Tras hacerse pública la grabación del peregrino ritual, se desencadena una catarata de declaraciones en los medios de comunicación. Atribuladas unas, avergonzadas otras, indignadas la mayoría. Un responsable del colegio mayor nos pone en antecedentes: es una tradición que los colegiales hagan ruidos animalescos para gastar bromas a las colegialas del establecimiento vecino, que responde a un sonoro y pío nombre de santa. Es decir, que los estudiantes de este exclusivo colegio gestionado por una institución religiosa tienen a bien ladrar, bramar, relinchar, mugir, rebuznar, barritar, graznar y piafar desde sus ventanas, como homenaje a sus vecinas del sexo femenino.
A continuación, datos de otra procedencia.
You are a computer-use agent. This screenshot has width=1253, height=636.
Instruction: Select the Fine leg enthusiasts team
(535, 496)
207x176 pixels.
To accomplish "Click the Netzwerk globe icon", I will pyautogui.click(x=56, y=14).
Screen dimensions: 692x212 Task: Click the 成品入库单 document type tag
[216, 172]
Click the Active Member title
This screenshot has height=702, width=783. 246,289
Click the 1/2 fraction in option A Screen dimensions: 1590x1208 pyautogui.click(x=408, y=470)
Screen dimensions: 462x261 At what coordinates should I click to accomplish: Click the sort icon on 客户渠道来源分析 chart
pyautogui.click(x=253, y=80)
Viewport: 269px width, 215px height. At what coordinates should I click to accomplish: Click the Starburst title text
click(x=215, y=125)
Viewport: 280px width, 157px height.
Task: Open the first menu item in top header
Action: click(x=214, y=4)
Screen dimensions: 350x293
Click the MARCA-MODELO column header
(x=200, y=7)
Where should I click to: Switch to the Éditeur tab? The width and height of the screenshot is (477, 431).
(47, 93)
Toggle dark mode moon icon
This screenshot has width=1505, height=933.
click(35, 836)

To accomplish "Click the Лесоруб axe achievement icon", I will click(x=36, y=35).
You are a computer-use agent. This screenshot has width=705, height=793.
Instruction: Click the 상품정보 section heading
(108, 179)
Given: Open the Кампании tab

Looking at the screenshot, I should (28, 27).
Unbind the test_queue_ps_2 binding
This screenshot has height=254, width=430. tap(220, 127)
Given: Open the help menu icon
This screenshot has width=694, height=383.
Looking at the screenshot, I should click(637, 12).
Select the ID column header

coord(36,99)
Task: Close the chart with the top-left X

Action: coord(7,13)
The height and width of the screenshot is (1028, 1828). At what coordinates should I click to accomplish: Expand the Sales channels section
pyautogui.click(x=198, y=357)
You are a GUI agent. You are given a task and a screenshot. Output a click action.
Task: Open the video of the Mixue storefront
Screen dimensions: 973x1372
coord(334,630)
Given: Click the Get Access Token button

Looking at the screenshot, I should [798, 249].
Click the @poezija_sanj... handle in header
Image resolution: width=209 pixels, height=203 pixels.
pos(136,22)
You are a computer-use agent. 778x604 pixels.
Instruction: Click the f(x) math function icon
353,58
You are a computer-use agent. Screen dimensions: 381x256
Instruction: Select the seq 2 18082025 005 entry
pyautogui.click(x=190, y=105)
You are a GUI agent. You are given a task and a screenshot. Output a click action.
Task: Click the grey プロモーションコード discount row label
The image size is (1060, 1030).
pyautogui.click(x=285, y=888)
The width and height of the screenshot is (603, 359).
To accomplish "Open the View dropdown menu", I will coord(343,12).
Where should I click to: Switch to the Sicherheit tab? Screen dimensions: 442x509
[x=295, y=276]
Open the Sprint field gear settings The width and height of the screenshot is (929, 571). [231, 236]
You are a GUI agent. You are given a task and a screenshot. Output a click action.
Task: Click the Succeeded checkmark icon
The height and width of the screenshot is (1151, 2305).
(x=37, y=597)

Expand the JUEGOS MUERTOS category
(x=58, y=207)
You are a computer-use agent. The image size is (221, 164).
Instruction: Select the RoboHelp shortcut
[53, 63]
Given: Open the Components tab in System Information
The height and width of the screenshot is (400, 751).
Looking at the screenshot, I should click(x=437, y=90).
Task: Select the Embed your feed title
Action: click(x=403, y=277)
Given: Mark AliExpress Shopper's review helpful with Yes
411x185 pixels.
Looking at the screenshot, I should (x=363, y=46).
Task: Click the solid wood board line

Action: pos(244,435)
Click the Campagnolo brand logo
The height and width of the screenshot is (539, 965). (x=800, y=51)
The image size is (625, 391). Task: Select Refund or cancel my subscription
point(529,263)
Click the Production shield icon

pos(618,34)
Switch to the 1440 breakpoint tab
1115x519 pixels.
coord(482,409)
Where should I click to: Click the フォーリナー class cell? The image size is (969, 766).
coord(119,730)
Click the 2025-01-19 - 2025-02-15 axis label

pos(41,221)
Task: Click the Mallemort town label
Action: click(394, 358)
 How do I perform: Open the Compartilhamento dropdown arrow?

Semejante esplendor natural no había llamado demasiado la atención hasta el momento; al parecer, todavía hay una diferencia entre dirigirse a una mujer con ruidos dignos de un ciervo en la berrea y llamarla “puta” o “ninfómana”. 

Las declaraciones de los políticos vienen a dar una nota de color. Las hay de variado signo, como no podía ser de otra manera. Clichés, proclamas, contundentes fórmulas de rechazo. Los de un lado del espectro agitan las pancartas del delito de odio, de la cultura de la violación, de la necesidad urgente de políticas de igualdad. Los del lado contrario hacen piruetas para condenar sin entrar demasiado en cuestiones de género. Una política conservadora pone el punto emotivo al pronunciar palabras de solidaridad con los padres de las colegialas interpeladas de forma tan agreste. Desparpajado y vocinglero, el líder de la ultraderecha da un golpe sobre la mesa: se trata de la necedad de unos colegiales inmaduros puestos de alcohol hasta las cejas y no hay debate más allá (en realidad, con personajes como él nunca hay debate). A mí me parece que estos políticos que se desviven por dar a la prensa el titular más expresivo sin inquietar a sus respectivos votantes están también colocados en recuadros iluminados, igual que los colegiales, gesticulando como muñecos en un tablado de guiñol. Diríase que alguno de ellos agita incluso una porra, como el bueno de Cristobita, el más ancestral de los títeres de cachiporra.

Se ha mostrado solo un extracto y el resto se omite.